> **PROBLEM TO WORK ON**: Only lines with the word "computer" are wanted; copy each of them from the listing below.

> **MATERIAL PROVIDED**:

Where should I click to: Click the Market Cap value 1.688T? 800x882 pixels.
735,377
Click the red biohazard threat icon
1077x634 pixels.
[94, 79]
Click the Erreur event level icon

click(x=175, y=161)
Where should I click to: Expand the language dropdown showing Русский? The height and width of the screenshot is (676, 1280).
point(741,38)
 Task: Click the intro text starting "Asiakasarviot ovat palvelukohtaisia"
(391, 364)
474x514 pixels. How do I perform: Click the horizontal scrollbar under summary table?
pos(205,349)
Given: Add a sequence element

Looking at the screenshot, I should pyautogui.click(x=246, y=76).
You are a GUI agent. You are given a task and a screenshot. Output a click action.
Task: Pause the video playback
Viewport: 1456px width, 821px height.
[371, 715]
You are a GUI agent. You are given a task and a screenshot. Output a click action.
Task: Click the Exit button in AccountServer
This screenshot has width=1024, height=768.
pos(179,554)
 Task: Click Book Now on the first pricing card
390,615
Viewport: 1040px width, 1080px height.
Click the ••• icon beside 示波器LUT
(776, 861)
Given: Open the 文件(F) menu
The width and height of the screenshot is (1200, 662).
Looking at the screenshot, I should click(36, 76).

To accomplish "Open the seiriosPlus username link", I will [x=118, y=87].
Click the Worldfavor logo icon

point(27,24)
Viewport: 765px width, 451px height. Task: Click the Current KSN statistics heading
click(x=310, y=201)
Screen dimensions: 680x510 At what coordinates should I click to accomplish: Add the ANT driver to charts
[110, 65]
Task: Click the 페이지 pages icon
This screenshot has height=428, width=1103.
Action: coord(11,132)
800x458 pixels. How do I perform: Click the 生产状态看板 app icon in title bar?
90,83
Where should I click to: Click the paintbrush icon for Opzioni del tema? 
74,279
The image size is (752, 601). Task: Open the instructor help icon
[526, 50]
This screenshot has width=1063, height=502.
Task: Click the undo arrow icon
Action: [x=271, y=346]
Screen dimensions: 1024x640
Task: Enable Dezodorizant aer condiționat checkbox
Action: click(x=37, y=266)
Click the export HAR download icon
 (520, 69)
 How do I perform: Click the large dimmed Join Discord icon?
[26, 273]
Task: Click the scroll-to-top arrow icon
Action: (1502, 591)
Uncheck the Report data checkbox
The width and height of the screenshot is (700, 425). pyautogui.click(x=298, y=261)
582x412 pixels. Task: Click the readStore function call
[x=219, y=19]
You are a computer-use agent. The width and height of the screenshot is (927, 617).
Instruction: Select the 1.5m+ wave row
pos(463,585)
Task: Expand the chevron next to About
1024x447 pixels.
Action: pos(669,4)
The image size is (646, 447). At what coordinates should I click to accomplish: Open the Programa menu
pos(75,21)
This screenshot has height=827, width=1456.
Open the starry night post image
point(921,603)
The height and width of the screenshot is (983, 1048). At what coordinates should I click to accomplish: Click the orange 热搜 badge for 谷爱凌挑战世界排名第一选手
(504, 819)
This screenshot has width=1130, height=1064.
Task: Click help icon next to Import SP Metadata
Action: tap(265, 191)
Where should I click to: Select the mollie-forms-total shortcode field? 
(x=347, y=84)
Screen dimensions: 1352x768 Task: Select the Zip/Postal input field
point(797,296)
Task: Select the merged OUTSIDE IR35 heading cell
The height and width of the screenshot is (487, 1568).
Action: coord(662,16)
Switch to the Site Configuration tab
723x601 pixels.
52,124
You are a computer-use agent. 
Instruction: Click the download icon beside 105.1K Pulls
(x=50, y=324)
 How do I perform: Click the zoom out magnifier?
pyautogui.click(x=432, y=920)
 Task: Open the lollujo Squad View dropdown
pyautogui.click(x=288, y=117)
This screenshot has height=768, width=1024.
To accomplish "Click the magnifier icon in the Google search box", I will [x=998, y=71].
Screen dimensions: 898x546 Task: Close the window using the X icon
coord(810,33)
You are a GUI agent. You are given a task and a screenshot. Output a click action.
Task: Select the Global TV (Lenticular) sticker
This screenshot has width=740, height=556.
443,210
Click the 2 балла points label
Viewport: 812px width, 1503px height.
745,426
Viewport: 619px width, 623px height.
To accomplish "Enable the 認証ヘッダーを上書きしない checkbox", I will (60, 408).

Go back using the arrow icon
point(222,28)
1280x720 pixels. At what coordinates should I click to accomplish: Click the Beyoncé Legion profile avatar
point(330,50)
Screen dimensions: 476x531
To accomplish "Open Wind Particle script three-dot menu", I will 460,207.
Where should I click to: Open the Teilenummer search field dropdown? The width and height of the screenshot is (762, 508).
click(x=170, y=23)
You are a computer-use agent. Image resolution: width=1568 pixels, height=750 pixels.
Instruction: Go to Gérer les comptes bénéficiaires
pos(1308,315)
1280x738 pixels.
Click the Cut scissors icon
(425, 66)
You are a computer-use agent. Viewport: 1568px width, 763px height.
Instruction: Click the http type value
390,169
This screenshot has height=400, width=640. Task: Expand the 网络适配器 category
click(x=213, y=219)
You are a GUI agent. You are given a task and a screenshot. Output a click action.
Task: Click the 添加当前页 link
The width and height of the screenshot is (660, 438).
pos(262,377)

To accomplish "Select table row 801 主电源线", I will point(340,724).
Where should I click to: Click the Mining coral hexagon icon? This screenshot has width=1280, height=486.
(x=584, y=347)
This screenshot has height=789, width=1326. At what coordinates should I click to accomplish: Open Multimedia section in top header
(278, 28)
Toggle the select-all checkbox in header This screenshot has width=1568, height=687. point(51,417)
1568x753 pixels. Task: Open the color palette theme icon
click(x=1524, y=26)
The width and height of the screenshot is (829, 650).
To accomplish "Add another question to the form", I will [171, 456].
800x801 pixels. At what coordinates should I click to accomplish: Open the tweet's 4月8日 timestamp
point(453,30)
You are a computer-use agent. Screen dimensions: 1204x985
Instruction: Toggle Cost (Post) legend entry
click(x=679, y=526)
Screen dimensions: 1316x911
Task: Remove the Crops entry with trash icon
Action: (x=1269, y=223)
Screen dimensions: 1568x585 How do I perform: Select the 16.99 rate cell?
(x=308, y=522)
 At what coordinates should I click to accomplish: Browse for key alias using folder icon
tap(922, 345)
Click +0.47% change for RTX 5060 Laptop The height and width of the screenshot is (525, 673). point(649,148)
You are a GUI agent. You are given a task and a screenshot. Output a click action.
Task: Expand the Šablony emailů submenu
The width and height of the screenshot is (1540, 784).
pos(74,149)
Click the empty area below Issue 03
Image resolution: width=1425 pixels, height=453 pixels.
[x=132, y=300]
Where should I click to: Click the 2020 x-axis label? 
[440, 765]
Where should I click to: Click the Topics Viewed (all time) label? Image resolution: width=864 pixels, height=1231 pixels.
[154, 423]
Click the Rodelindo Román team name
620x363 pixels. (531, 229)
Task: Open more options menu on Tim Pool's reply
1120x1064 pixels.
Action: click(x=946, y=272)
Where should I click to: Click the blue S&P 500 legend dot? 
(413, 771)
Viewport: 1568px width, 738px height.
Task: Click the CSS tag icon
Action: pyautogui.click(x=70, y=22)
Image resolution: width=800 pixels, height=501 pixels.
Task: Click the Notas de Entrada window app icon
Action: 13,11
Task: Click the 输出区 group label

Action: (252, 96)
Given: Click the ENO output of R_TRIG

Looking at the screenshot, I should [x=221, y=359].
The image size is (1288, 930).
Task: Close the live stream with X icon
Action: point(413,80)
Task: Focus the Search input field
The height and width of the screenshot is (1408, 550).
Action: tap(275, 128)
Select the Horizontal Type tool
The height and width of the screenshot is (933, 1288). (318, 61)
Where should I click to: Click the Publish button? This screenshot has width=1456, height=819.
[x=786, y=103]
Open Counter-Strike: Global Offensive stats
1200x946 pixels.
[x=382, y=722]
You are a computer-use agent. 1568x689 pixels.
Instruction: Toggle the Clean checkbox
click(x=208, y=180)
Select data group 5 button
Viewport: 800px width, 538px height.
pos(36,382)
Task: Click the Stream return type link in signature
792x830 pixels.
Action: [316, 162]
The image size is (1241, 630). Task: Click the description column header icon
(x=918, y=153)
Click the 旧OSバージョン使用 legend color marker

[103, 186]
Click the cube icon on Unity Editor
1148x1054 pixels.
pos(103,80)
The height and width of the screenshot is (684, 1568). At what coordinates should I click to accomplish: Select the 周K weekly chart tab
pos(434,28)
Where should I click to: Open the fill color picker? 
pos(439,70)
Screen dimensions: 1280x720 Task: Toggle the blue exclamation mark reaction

> **FINAL ANSWER**:
You are a computer-use agent. The width and height of the screenshot is (927, 617).
You are a computer-use agent. 
You are a computer-use agent. Image resolution: width=1568 pixels, height=750 pixels.
You are a computer-use agent. Viewport: 1568px width, 763px height.
You are a computer-use agent. Screen dimensions: 1204x985
You are a computer-use agent. 1568x689 pixels.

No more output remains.